> [PROBLEM TO WORK ON]: Although the data below holds other lines too, output only those from the line with "Screen dimensions: 312x246" up to and including the line with "Task: Go to Power Options breadcrumb", exactly as they appear.

─── RECORDS PROVIDED ───

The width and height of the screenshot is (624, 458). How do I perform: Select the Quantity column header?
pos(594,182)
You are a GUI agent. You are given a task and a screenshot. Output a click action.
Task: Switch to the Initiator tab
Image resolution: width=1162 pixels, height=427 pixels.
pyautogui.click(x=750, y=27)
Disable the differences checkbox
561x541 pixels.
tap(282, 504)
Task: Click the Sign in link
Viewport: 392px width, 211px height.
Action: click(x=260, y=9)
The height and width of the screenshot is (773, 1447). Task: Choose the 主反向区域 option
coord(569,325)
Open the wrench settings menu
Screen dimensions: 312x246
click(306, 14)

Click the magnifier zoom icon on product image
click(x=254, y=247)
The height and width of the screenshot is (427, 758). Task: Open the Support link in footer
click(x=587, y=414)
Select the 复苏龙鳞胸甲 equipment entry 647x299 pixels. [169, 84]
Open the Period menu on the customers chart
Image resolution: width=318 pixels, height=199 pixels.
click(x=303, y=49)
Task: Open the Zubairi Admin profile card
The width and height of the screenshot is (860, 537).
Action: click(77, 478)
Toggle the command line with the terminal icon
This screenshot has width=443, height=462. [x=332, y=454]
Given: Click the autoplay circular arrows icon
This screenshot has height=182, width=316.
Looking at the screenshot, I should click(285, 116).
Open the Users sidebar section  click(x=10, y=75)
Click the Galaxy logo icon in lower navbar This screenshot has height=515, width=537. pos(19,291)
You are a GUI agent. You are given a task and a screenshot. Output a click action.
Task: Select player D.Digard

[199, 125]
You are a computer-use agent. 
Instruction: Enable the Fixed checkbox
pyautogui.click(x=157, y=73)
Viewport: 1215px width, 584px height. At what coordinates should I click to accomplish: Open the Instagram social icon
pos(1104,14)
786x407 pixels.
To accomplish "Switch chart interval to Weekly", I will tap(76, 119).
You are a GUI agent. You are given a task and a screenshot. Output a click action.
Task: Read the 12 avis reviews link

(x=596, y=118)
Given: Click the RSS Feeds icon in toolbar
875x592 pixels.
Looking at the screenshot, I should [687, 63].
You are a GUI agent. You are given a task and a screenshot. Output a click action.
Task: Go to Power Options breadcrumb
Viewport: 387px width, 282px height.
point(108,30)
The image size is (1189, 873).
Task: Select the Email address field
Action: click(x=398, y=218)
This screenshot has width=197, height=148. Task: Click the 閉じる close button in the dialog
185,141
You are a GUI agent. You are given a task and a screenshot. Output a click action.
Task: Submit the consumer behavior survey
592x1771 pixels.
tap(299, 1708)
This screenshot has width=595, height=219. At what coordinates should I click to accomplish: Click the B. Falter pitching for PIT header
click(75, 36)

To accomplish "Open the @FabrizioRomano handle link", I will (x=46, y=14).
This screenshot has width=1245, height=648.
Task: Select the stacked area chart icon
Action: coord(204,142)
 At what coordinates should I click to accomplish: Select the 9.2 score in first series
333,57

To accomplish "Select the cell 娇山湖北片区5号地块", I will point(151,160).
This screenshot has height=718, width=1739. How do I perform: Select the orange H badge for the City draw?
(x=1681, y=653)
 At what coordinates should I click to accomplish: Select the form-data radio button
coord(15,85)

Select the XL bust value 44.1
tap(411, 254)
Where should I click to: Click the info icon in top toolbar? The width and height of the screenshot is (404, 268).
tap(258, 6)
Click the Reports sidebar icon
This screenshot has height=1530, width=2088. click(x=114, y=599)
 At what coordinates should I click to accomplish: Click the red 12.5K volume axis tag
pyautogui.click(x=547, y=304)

───

> [EXERCISE SOLUTION]:
Screen dimensions: 312x246
click(306, 14)

Click the magnifier zoom icon on product image
click(x=254, y=247)
The height and width of the screenshot is (427, 758). Task: Open the Support link in footer
click(x=587, y=414)
Select the 复苏龙鳞胸甲 equipment entry 647x299 pixels. [169, 84]
Open the Period menu on the customers chart
Image resolution: width=318 pixels, height=199 pixels.
click(x=303, y=49)
Task: Open the Zubairi Admin profile card
The width and height of the screenshot is (860, 537).
Action: click(77, 478)
Toggle the command line with the terminal icon
This screenshot has width=443, height=462. [x=332, y=454]
Given: Click the autoplay circular arrows icon
This screenshot has height=182, width=316.
Looking at the screenshot, I should click(285, 116).
Open the Users sidebar section  click(x=10, y=75)
Click the Galaxy logo icon in lower navbar This screenshot has height=515, width=537. pos(19,291)
You are a GUI agent. You are given a task and a screenshot. Output a click action.
Task: Select player D.Digard

[199, 125]
You are a computer-use agent. 
Instruction: Enable the Fixed checkbox
pyautogui.click(x=157, y=73)
Viewport: 1215px width, 584px height. At what coordinates should I click to accomplish: Open the Instagram social icon
pos(1104,14)
786x407 pixels.
To accomplish "Switch chart interval to Weekly", I will tap(76, 119).
You are a GUI agent. You are given a task and a screenshot. Output a click action.
Task: Read the 12 avis reviews link

(x=596, y=118)
Given: Click the RSS Feeds icon in toolbar
875x592 pixels.
Looking at the screenshot, I should [687, 63].
You are a GUI agent. You are given a task and a screenshot. Output a click action.
Task: Go to Power Options breadcrumb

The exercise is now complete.